Sabtu, 06 Agustus 2016

Menjelang Fajar di Filipina

Skuad timnas Indonesia pada laga kontra Bahrain di Piala Asia 2007. (Dok.AFC)
Oleh: Herdanang Ahmad Fauzan

Sore itu gol indah Budi Sudarsono yang berawal dari umpan chop manis Firman Utina nyaris dibuat tak berarti, ketika pada menit ke-27 pemain Bahrain bernomor punggung tujuh sempat menyamakan kedudukan.

Namun teriakan yel-yel untuk mendukung tim tuan rumah tak sedetikpun berhenti. Teriakan tersebut pada akhirnya berhasil menggerakkan roda-roda takdir ke arah yang tepat.

Pada menit ke-64, Bambang Pamungkas—berkat bola rebound hasil sepakan Firman Utina—secara resmi berhasil mengunci kemenangan bersejarah 2-1 timnas sepak bola Indonesia atas Bahrain di partai pembuka Grup D Piala Asia 2007.

Bagai terlanda gempa bumi, Stadion Gelora Bung Karno (GBK) terasa berguncang tak karuan kala merayakan gol sang kapten abadi tim tuan rumah. Di penjuru lapangan, Bepe terlihat begitu agung. Bersama rekan-rekan setimnya, ia berselebrasi merayakan gol tersebut bagai Musa yang sedang membelah Laut Merah diiringi para pengikutnya.

Permintaan:
(a) Jawablah pertanyaan berikut berdasarkan artikel tentang laga Indonesia melawan Bahrain:
(i) Pada menit ke berapa pemain Bahrain menyamakan kedudukan?
(ii) Siapa yang mencetak gol pada menit ke-64?
(iii) Di stadion mana perayaan gol tersebut berlangsung?
(b) Lanjutkan artikel tentang kemenangan Indonesia atas Bahrain itu mulai dari kalimat terakhirnya.
Data sama sekali tidak diperlukan di sini.

Bagian Data:
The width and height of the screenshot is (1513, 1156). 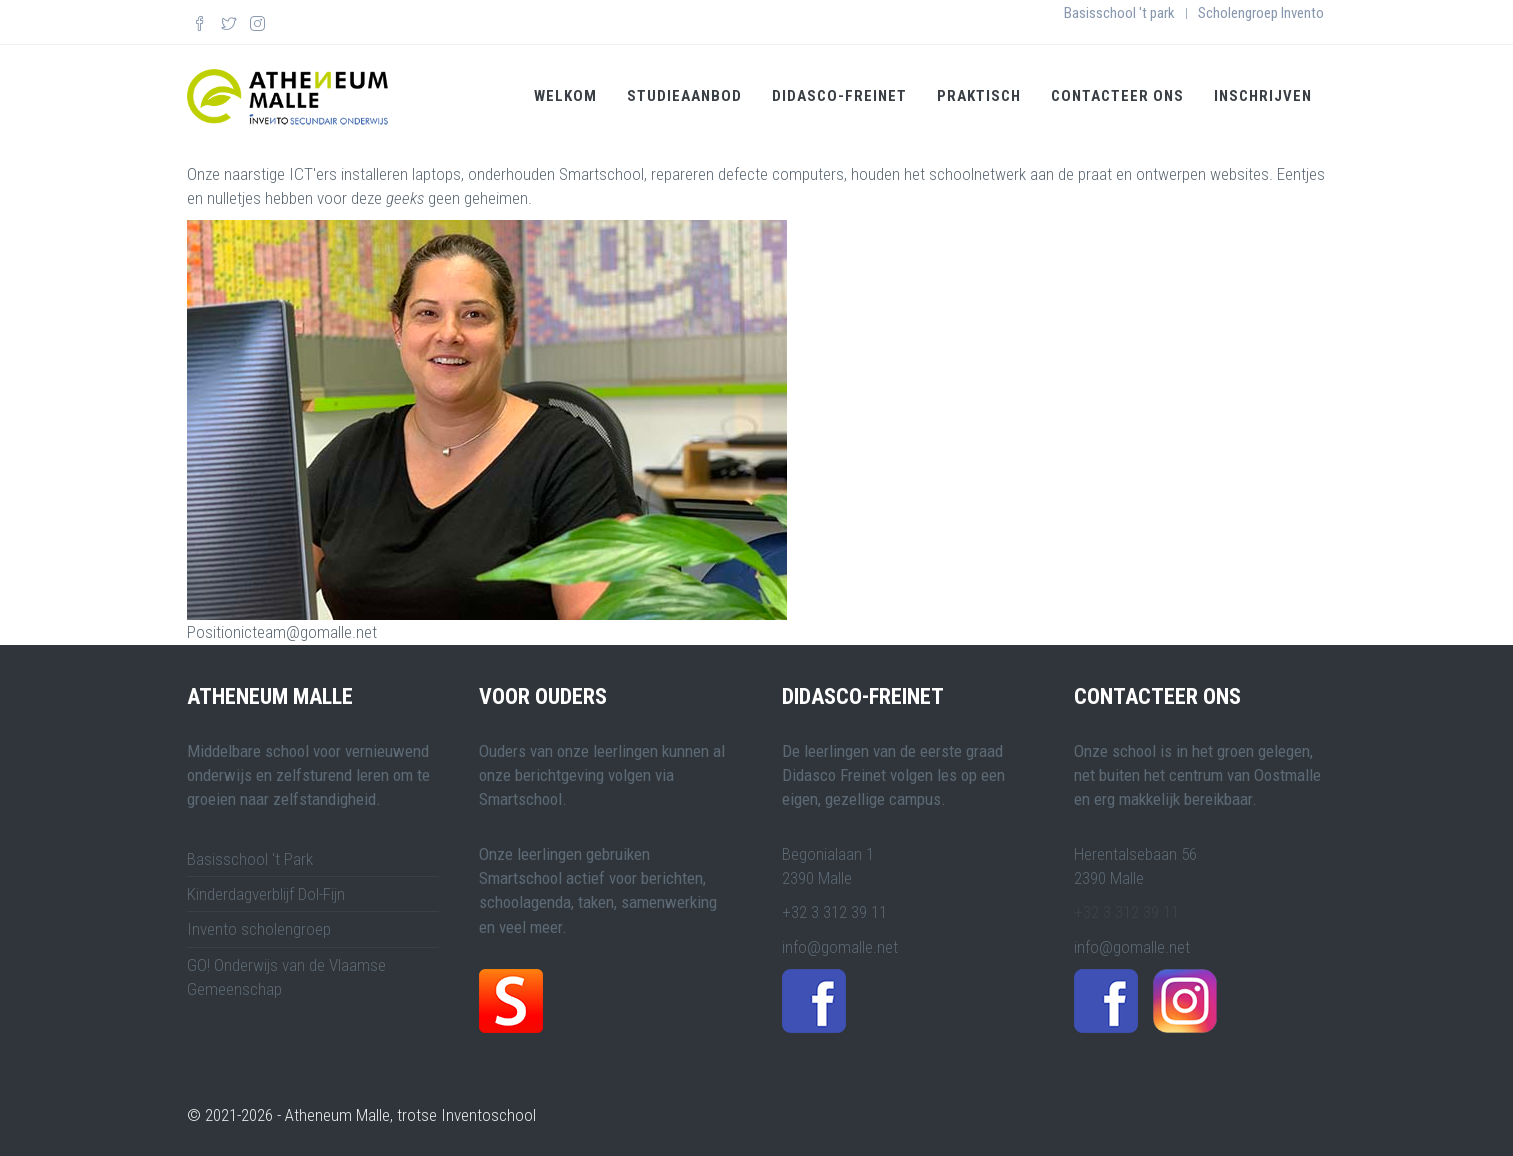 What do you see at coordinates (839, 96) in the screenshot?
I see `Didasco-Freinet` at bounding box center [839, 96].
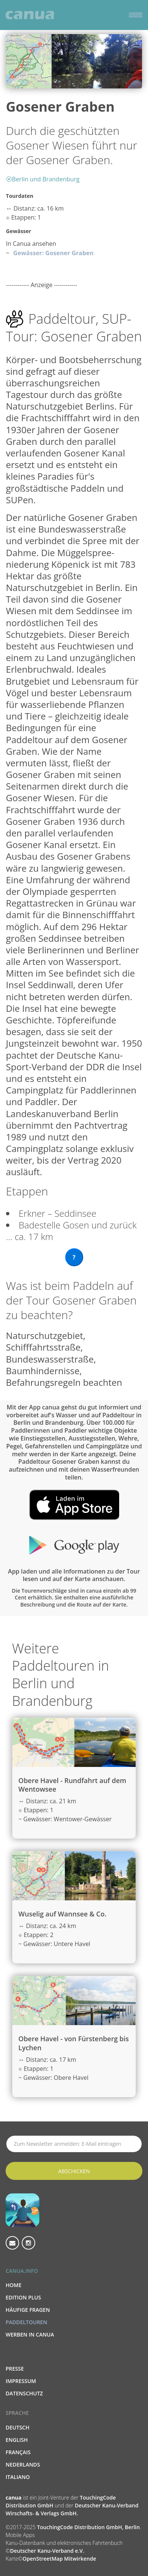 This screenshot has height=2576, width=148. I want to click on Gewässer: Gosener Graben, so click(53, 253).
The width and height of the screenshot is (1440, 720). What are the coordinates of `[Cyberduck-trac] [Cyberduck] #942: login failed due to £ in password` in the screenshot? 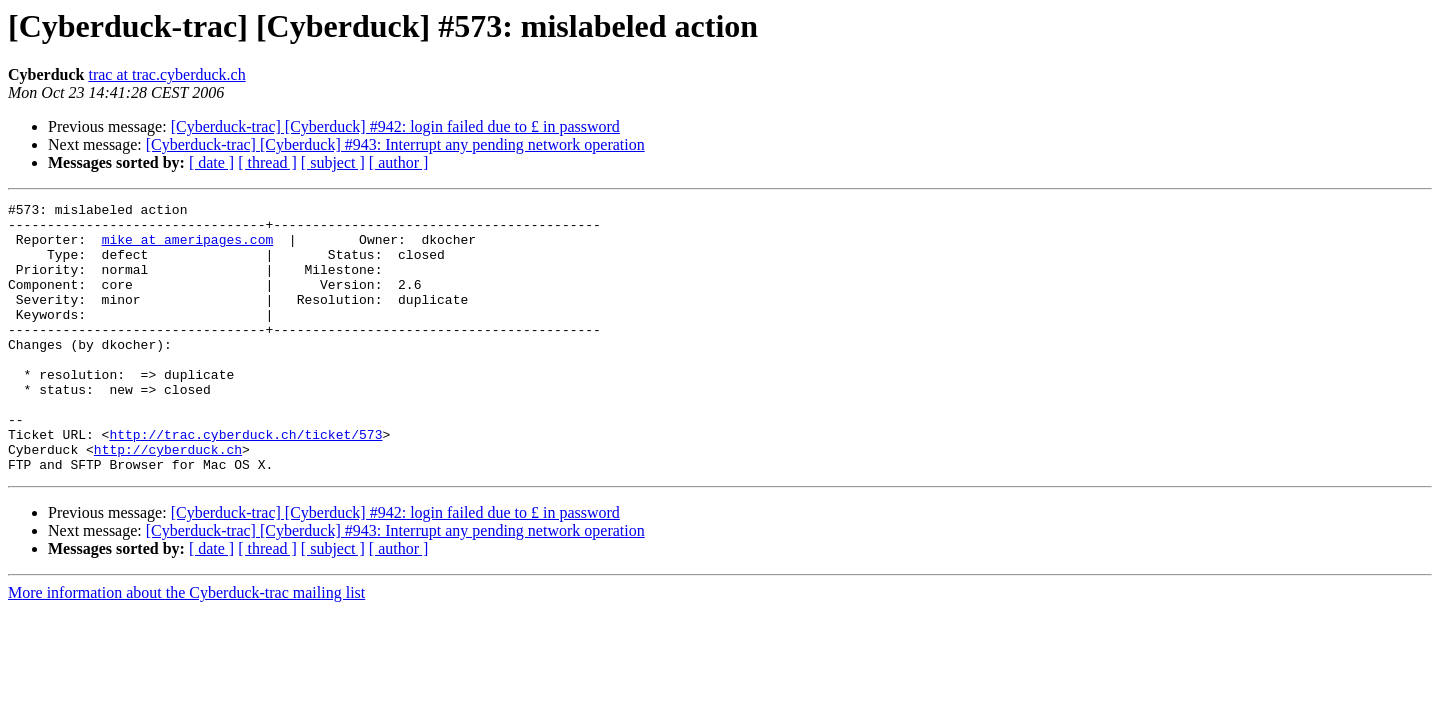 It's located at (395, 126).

Jawaban yang Diberikan:
(a)
(i) Menit ke-27.
(ii) Bambang Pamungkas.
(iii) Stadion Gelora Bung Karno (GBK).

(b)
Sebagai bocah berusia tak genap 10 tahun yang untuk pertama kali diajak ayah dan pamannya nonton timnas kesayangan langsung dari tribun GBK, tak banyak yang bisa saya ingat dari 90 menit yang konon menghasilkan enam kartu kuning tersebut. Bahkan untuk melukiskan momen di atas saya perlu  googling  terlebih dahulu, mencari data di menit ke berapa ketiga gol tercipta.

Namun, ada rasa gemetar yang masih membekas dengan jelas di ingatan saya hingga detik ini. Rasa gemetar yang begitu dahsyat, bahkan melebihi rasa gemetar ketika Jack Wilshere—pemain liga Inggris idola saya—mencetak gol indah lewat kaki-kakinya yang rapuh dan tak selincah Lionel Messi pada pertandingan kontra Norwich City dua musim lalu.

Di GBK, 10 Juli 2007, untuk pertama kalinya lagu Indonesia Raya berhasil membuat saya menangis.

Saya masih ingat betul betapa dinginnya air mata yang menggenang di pipi saya, sewaktu Indonesia Raya dinyanyikan secara massal sesaat sebelum laga Indonesia kontra Bahrain dimulai. Padahal beberapa jam sebelumnya—sebelum memasuki tribun GBK—ayah saya sempat berpesan, “Le, mengko pas nyanyi Indonesia Raya ojo karo nangis. Nek nangis, kowe ra bakal isoh dadi pemain bola setangguh Zidane.”

Nyatanya sabda ayah saya benar-benar jadi do’a yang mujarab. Saya menangis, dan tak bisa jadi pemain bola setangguh Zinedine Zidane. Lebih parah lagi nasib paman saya. Ndak cuma nangis, pria brewokan yang duduk di sebelah kiri saya pada momen langka tersebut bahkan berkata, “Asu, mripatku mbrebes!” Alhasil, karena misuhnya itu, tak cuma gagal jadi Zidane, ia juga dikutuk jadi seorang pegawai bank.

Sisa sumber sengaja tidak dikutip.